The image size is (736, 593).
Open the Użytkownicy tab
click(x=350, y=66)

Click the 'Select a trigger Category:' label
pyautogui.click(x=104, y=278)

┄┄┄┄┄┄┄┄┄┄┄┄┄┄┄┄┄┄┄┄

**Task to carry out:** All of the data needs to be printed once more, exactly.

**The completed task:**
The image size is (736, 593).
Open the Użytkownicy tab
click(x=350, y=66)

Click the 'Select a trigger Category:' label
pyautogui.click(x=104, y=278)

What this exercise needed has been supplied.